- _Problem statement_
Extract word for word the passage of the fantasy basketball thread from "## ltrain99 (Apr" to "posted by <b>Petey</b>!".

# Fantasy Basketball



## aquaitious (Jun 11, 2002)

Anyone wanna play it? 

We'll just get Celtic Fans, (and if others wanna join OK).
But tell me how you feel about it. And if you know any good leagues, last year we had the "Official BBB.net Fantasy League" and we played it on Yahoo (Petey did you win? Or did you lose after a great season?). Tell me what ya guys think...


----------



## shiggins (Jun 22, 2003)

ill play with you


----------



## Knicks Junkie (Aug 21, 2003)

I am a Knick fan, but I will play. We will have rivalries .


----------



## Petey (Aug 23, 2002)

I lost due to the stupid playoff systems, I came in 3rd overall.

-Petey


----------



## lochdoun (Jun 11, 2003)

I'm in, as long as it is ran on Yahoo.


----------



## ltrain99 (Apr 27, 2003)

I'd go with Yahoo, IMO it's the best you can get for free.


----------



## aquaitious (Jun 11, 2002)

> Originally posted by <b>Petey</b>!
> I lost due to the stupid playoff systems, I came in 3rd overall.
> 
> -Petey


Should I make the ONLY official, bbb.net L too? That was fun, I came in tied for 8th. That was fun.


----------



## aquaitious (Jun 11, 2002)

I'm still waiting for more Celtics fans.....

anyway, this or this league?

http://hoops.sports.ws/

http://basketball.fantasysports.yahoo.com/nba


----------



## agoo (Jun 1, 2003)

I'd join in a game like that. However, if you're posting about it here, it should be just for Celtics Board users.


----------



## aquaitious (Jun 11, 2002)

> Originally posted by <b>agoo101284</b>!
> I'd join in a game like that. However, if you're posting about it here, it should be just for Celtics Board users.


Well, C fans get the advantage. So even if a C fan registers after a Non-C fan, the C fan will get the spot first.


----------



## goNBAjayhawks (May 3, 2003)

Im in but which one are we gonna do, what site.?


----------



## goNBAjayhawks (May 3, 2003)

For drafting purposes i say hoop.sports, or whatever, im in a league there and the draft was easy, on yahoo, its auto, offline, or online but on their own chat, which i would rather not.


----------



## aquaitious (Jun 11, 2002)

> Originally posted by <b>goNBAjayhawks</b>!
> For drafting purposes i say hoop.sports, or whatever, im in a league there and the draft was easy, on yahoo, its auto, offline, or online but on their own chat, which i would rather not.


First we wait for more ppl. Also hoop.sports.ws how is it? Is it only head to head?

(Stored data entries)
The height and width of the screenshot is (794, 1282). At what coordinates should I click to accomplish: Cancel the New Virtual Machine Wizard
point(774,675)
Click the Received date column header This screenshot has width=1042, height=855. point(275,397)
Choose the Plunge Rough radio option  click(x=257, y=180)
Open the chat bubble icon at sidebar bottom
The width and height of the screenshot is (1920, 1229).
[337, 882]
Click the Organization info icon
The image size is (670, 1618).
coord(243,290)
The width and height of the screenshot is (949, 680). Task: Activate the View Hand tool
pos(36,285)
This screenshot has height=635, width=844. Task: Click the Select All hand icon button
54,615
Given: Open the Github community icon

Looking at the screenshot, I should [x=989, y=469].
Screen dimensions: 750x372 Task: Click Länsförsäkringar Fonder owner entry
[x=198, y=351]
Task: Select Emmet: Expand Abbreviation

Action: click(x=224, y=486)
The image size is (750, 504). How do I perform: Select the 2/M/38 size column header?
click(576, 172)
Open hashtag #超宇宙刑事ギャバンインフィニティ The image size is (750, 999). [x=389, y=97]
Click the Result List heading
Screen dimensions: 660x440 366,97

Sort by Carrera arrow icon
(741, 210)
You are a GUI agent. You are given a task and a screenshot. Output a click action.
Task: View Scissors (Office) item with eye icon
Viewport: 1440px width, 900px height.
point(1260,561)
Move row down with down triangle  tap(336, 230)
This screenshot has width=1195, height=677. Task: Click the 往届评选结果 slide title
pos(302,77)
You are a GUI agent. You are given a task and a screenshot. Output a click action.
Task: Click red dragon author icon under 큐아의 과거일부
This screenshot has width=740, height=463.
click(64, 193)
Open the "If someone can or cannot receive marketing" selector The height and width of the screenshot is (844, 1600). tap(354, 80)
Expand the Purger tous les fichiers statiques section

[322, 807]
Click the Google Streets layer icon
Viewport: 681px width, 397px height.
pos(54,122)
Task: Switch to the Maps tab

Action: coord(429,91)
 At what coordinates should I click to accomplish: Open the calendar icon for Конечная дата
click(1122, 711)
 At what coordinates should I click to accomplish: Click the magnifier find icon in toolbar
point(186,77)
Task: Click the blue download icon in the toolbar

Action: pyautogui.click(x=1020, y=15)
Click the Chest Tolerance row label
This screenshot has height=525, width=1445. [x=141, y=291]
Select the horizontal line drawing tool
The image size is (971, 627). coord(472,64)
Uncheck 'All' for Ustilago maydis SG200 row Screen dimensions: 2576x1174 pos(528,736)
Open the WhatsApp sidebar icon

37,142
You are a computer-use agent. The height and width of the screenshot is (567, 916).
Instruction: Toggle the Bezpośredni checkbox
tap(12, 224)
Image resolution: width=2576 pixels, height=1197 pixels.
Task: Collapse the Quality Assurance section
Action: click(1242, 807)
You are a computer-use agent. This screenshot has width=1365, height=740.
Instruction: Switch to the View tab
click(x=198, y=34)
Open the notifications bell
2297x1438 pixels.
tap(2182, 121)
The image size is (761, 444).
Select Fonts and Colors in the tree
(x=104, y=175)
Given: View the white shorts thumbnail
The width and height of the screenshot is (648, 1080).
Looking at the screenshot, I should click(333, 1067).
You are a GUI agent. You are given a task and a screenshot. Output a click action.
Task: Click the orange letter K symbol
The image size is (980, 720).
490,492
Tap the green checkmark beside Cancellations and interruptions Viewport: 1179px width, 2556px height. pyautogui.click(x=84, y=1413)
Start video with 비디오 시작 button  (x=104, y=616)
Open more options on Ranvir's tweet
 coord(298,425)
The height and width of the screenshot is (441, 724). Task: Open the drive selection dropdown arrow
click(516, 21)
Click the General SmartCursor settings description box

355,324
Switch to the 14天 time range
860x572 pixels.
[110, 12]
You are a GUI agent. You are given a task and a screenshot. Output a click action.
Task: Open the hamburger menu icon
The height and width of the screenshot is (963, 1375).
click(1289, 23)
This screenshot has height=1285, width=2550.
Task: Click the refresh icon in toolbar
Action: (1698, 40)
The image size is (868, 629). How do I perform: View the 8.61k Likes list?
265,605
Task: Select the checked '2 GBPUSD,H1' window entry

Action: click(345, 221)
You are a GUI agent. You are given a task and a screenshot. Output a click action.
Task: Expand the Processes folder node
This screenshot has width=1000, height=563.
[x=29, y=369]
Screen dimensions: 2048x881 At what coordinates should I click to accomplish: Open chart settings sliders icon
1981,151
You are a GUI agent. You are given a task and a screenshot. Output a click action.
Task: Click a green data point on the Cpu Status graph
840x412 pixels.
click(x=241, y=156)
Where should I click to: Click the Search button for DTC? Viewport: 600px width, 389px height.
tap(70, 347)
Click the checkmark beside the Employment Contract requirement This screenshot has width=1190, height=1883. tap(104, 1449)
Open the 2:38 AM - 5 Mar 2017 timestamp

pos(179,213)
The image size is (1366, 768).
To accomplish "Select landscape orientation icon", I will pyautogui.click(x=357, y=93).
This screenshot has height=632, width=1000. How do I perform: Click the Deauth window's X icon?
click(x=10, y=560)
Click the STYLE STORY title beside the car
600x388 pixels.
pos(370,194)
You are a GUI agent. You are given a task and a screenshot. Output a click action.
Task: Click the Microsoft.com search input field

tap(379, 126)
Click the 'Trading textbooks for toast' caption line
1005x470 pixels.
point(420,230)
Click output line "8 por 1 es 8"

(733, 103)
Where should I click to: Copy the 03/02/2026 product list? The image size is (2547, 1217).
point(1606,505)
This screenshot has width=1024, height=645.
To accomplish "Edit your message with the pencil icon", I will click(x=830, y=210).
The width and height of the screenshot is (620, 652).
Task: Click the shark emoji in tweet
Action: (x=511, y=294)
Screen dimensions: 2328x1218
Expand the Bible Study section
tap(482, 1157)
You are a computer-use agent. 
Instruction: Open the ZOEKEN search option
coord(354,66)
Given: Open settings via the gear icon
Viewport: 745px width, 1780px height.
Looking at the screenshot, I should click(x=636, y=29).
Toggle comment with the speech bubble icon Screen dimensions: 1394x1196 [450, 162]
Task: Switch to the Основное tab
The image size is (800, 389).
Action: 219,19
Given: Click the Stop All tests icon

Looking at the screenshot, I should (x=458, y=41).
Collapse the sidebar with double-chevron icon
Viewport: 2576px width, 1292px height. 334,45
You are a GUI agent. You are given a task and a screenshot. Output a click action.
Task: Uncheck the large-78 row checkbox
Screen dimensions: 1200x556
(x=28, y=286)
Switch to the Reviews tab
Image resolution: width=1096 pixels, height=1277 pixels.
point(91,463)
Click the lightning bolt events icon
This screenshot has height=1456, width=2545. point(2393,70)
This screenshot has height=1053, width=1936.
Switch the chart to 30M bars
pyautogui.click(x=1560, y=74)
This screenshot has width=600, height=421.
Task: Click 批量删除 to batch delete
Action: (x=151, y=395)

- _Output for this task_
## ltrain99 (Apr 27, 2003)

I'd go with Yahoo, IMO it's the best you can get for free.


----------



## aquaitious (Jun 11, 2002)

> Originally posted by <b>Petey</b>!